“Why didn’t you tell him?”
“I’m telling you, Mom. There’s someone outside the window. They have a ladder. That’s how they’ve been communicating with me. It’s the gardeners.”
She rushes to the window, but I remain on the bed. I already know what she’ll see. Niko is climbing the window. Her shriek can be heard throughout the whole house. She rushes the hallway, not even remembering to lock me back in.
Maybe it doesn’t matter because she’s calling for Daddy. We have minutes. Seconds.
That’s when I go to the window.
Niko reaches the top of the ladder, eyeing her through the doorway.
“Are you okay?” he asks, searching my face as if for bruises.
“I’ve actually never been better,” I say, which is maybe the first real lie I’ve ever told. “But you need to get the diamonds now. Daddy will be up here any minute. This is the only chance. After this he’ll lock them up tight and far away.”
“I’ll come back for you.”
Except by the time he’s back Daddy will have me locked up tight and far away. Or more likely, he’ll turn that gun on the person who took those diamonds away. Me.
“I know,” I say, even though I don’t quite believe him.
Isn’t that ironic? That no one has ever believed me. And here in this moment when my salvation rests with this boy, this man, this something else, I doubt him.
He must sense my doubt, because he presses a hard kiss to my lips. “I will, Em.”
The screeching gets louder. My father’s footsteps thundering up the steps. “Go!” I say, urgent.
Niko is halfway down the ladder when Daddy shoves me from the window. A gunshot rings through the air, and suddenly I’m nine years old again. Suddenly I’m watching a man fall backward. Somehow knowing that he’s never going to get back up again.
And so much blood. That night changed my life forever.
Did he hit Niko? There’s a knot in my throat, because I couldn’t forgive myself.
“Damn it,” my father says, and I breathe for the first time in what feels like hours. Or seconds. He missed. Then he whips the gun to face me. “You.”
It’s my mother who stops him. She grabs his arm, yanking him to the side, proving she’s stronger than she looks in that ballgown. “The diamonds,” she hisses. “You left them downstairs?”
And then he’s gone from the room, leaving me to deal with later.
In the stillness that follows, my mother looks at me with a grave expression. I want to imagine that I see regret there, but I know that she blames me for everything. “I didn’t want this for you,” she says softly. “I tried to save you.”
“I needed you to save me when I was nine years old. When I told the truth and you called me a liar. When you convinced everyone I was incapable of telling the truth.”
“And let your father go to jail?”
There’s an entire mountain of anger inside me. I’ve only ever tasted it in bits of dust, but now I feel the full power of it. “Yes, he should have gone to jail. That’s what happens to murderers.
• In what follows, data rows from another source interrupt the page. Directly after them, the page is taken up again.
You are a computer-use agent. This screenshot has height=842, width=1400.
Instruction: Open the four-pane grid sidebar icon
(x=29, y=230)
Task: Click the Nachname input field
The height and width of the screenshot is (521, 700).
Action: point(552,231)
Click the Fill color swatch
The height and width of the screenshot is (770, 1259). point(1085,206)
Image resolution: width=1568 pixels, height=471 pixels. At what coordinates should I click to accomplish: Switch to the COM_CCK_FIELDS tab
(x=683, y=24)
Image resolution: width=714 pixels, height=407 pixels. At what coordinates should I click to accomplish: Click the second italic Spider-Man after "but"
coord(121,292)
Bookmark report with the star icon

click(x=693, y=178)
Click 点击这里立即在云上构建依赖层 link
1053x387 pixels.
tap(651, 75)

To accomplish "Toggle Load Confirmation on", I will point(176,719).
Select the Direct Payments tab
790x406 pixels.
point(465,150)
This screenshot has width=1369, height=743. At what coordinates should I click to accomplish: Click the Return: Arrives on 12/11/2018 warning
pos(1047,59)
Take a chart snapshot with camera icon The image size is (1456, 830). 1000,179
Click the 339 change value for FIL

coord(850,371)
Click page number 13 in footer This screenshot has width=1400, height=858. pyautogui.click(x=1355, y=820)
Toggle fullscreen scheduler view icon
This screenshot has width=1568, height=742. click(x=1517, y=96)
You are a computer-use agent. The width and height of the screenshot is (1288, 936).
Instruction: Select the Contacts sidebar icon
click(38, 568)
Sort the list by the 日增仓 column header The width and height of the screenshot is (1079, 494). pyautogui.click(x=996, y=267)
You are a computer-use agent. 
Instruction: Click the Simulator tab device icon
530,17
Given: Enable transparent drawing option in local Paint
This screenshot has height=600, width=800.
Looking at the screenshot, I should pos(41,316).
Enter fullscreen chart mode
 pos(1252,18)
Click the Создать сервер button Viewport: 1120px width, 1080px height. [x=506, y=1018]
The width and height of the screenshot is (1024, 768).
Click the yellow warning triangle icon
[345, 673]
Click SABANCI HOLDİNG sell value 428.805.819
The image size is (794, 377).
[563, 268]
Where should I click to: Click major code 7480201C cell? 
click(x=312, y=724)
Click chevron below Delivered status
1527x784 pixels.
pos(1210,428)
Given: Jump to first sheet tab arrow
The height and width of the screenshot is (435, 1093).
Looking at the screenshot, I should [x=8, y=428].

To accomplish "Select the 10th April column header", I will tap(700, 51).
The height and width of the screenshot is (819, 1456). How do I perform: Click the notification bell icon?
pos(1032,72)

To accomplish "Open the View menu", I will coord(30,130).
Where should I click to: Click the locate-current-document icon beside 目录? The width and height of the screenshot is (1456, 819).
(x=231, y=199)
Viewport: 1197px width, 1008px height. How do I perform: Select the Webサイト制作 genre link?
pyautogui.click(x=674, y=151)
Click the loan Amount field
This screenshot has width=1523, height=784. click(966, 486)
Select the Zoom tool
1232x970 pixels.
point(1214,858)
You picked him over me a long time ago.”
“Do you think that boy is going to pick you?” she asks. “He only wants the diamonds.”
“I know,” I say, and in the cracking of my voice is the cold, hard truth. Maybe Niko cared about me a little bit. Maybe he cared about my body. But he won’t risk his safety to save me.
He’s not going to come back.
I don’t regret what I’ve done or the night we shared. I hope he finds his patch of earth. Hope he finds his farm. His freedom. Even if I won’t find mine.
* * *
There’s a hole in the yard. I can’t help thinking of how horrified mother would be if she could see this. Her perfectly manicured lawn with its green, green grass, marred by something as ugly as a grave. My own patch of earth.
She’s not here, though.
She drove away as soon as Daddy discovered the diamonds were gone. Probably checking in at some kind of emergency spa retreat. I can just imagine her. The masseuse would say, Stressful day? And Mom would answer, Yes, my daughter has to be murdered. I’m going to get wrinkles over this.
It isn’t quite rectangular. Definitely not six feet deep, but I suppose it will do the job. There’s a pile of dirt beside the hole that must be more than my body mass.
What do you say to your father when he’s about to kill you?
Already killed you, really. That’s what it feels like. When I was nine years old, he knew that I would never really be able to live. This is just the punctuation at the end of a run-on sentence.
“Don’t look at me,” he says sharply, and that makes smile a little.